LDD-1 # Insert the kernel services instead of a function. Drivers are virtualized services where applications interact with driver.

DD in GPFS kernel is basically 2 pieces of code.
	- Interface to the application (kernel specific)
	Need to be aware of kernel architecture.
	- Hardware specific (device/bus specific).
	Need to be aware of how physically the h/w is connected to cpu.
	What protocol to use, directly connected ? via bus?
Kernel specific driver can be implemented in 3 different ways
These are 3 different models / ways of writing code. In other wods
3 ways in which aplication can interact with the driver.
1. Character driver approach (Sync devices).
2. Block driver approach (Storage devices, flash, usb).
3. Network driver (Network, WiFi etc).
  1. Char drivers : Implemeted on all the devices where data exchange happens synchronously. For eg mouse, keyboard. Not used for bulk data transfer.

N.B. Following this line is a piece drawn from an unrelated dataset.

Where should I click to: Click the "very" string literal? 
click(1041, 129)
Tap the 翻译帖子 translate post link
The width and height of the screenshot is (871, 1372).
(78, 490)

Create a device file and allow the application to interact with the driver using file operations. Kernel is going to view the driver like FS (vfs_ops). Common API can be used using file* operations.

Device files - 2 types
1. Character devices
2. Block devices

Check /proc/devices - for the available major,minor. sudo mknod /dev/veda_cdrv c 300 0 crw-r—​r-- 1 root root 300, 0 Aug 26 13:49 /dev/veda_cdrv

Aquiring major number should be done dynamically. Otherwise while porting may fail. Probe /proc/devices list and whichever maj,min is free should be used to create a device file. This will be a requirement in driver portability.

8/27/2017 ###

alloc_chrdev_region() is used to dynamically reserver <maj,min> touple
availability and return. This is used instead of register_chardev_region().
Kernel allows 'n' number of devices to share same major number.  For eg: hard
drive can have logical partitions. So we will have one device file for each
logical partition. /dev/sda1, /dev/sda2 etc - they refer to multiple logical
partitions with same major number but different minor numbers. Minor numbers
are identifications file files/inodes of device.
Depending on the type of devices, Maj,Min can be categorized.
There is a way to create and delete device node can be done using 'devfs'.
Udev is generic framework (suite of scripts) that provide creation of device
files. These are basedon events from hotplug subsystems.
class_create() and device_create() -
device_destroy() and class_destroy() - These are 4 udev apis that are used to
dyanmically create the device files.
This will change the device tree and hotplug will generate an event.  udev
will pickup this event generated from hotplug and creates a device file.  In
the exit routine, device tree updated (deletion of virtual device) and hotplug
subsystem will generate an event. udev will pickup this event and device file
deletion happens.
Check /sys/class/VIRTUAL - for device tree.
hald - hald daemon maintains list of devices.  lshal - will list of devices
that are currently plugged in.

8/28/2017 ### #What is kernel? Kernel is set of routines that service the 2 generated events. Kernel code can be grouped in 2. 1. Process events/context. 2. Device/Interrupt events/context. Higher priority and cpu scheduler is disabled.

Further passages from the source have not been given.